More than a quarter of these British charity organisations are Islamic bodies and collect tens of thousands of pounds every year in charity. The Charity Commission of UK has also placed five British charities operating in Syria under its most serious form of enquiry.

At least 55 charities were labelled with the “radicalisation and extremism” issue code by the UK’s Charity Commission between December 2012 and May 2014 without their knowledge, according to think-tank Claystone.

The monitoring of the charities was disclosed in a Freedom of Information Act request by the London-based think-tank specialising in Muslim issues.

The preponderance of Islamic charities in the watch-list have fuelled criticism that Muslim organisations are being unfairly singled out as the Commission has no written policy on how it applies or removes the “radicalisation and extremism” label.

The think-tank’s report,?’Muslim Charities: A Suspect Sector’, shows that of the 44 new publicly identified enquiries which began after January 1, 2013, 17 involved Muslim-related charities.

Adam Belaon, the report’s author, criticised the absence of publicly identified examples of extremism.

“Muslim charities are disproportionately investigated and monitored.
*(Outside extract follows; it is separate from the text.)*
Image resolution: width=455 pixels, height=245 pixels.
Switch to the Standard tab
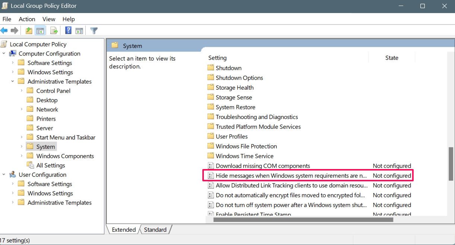155,230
There has been no empirical evidence offered to substantiate concerns that British Muslim charities are surreptitiously operating with the purpose of supporting terrorist activities,” he said.

The five British charities operating in Syria are undergoing full statutory enquiries, including al-Fatiha Global, which Alan Henning, the former British aid worker who was captured and beheaded by ISIS, was working for when he was kidnapped.

Organisations that promote radical views have been warned by the Commission that they will be deemed to have broken charity law even if their activities fall short of criminal.

A Charity Commission spokesperson said, “The commission does not target Muslims, any other religion or type of charity. All our casework is prioritised and assessed for action against the risk framework.”

Prime Minister David Cameron has last month awarded extra powers and 8 million pounds to the Charity Commission to “confront the menace of extremism” posed by the bogus charities.